◆ READING PASSAGE ◆
********
As the leaves and the euro fall, confidence is emerging. I’ve been speaking this week at the economist infrastructure summit, which recognised that in uncertain times, investments in long term infrastructure and energy assets are a safe haven, and above all it’s UK innovation that will see us through.
With the Greeks laying on a Guy Fawkes spectacular for G20 and Ecofin meetings hammering the last rescue nail into the €-coffin, it’s difficult to stay focused.
However, the UK has scraped by posting 0.5 per cent quarter growth and FTSE executives have decided on a 50 per cent pay rise (according to the information company Income Data Services), which despite the opposition mumbles may not be greed, but a sign of brewing confidence after years of constraint. The UK has also benefited from an influx of hundreds of millions from Greek, Libyan and Arabic/north Africans buying premium London property as a safe haven.
In any case, after my prescient anticipation of a new break in physics in my last column, it’s time for our moixa technology smart grid venture to emerge from stealth mode and start to cash in on delivering a solution to the energy shortfalls ahead.
********
◆ EXTRACTED RECORDS ◆
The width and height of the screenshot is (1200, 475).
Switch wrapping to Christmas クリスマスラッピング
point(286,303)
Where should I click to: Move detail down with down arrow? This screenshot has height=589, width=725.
********
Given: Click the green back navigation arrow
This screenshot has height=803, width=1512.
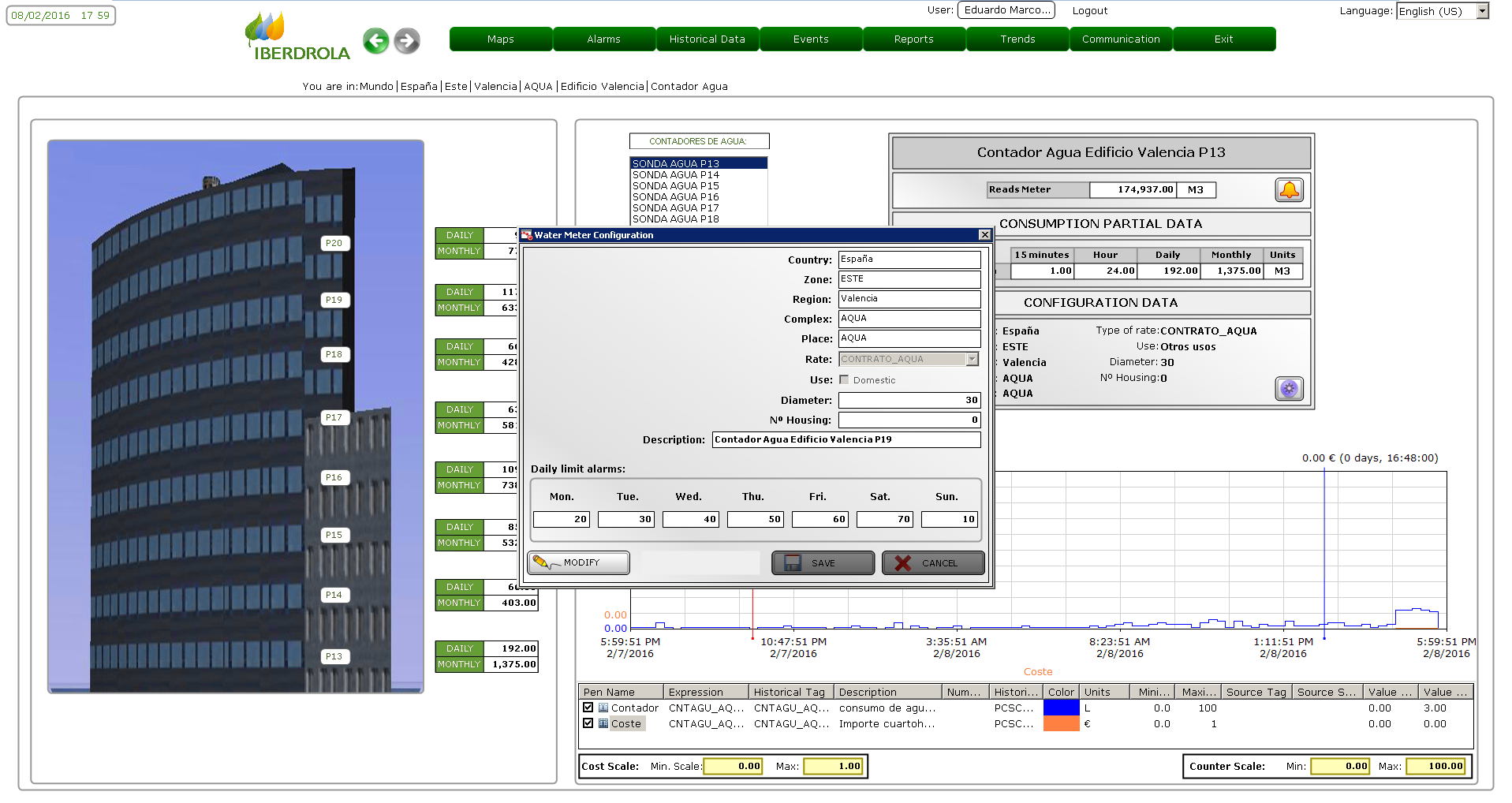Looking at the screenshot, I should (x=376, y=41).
********
◆ WORK TASK A ◆
What quarterly growth figure does the column say the UK posted?
◆ WORK TASK B ◆
Transcribe the passage of the column starting at "With the Greeks" and ending at "a safe haven.".

◆ RESPONSE A ◆
0.5 per cent

◆ RESPONSE B ◆
With the Greeks laying on a Guy Fawkes spectacular for G20 and Ecofin meetings hammering the last rescue nail into the €-coffin, it’s difficult to stay focused.
However, the UK has scraped by posting 0.5 per cent quarter growth and FTSE executives have decided on a 50 per cent pay rise (according to the information company Income Data Services), which despite the opposition mumbles may not be greed, but a sign of brewing confidence after years of constraint. The UK has also benefited from an influx of hundreds of millions from Greek, Libyan and Arabic/north Africans buying premium London property as a safe haven.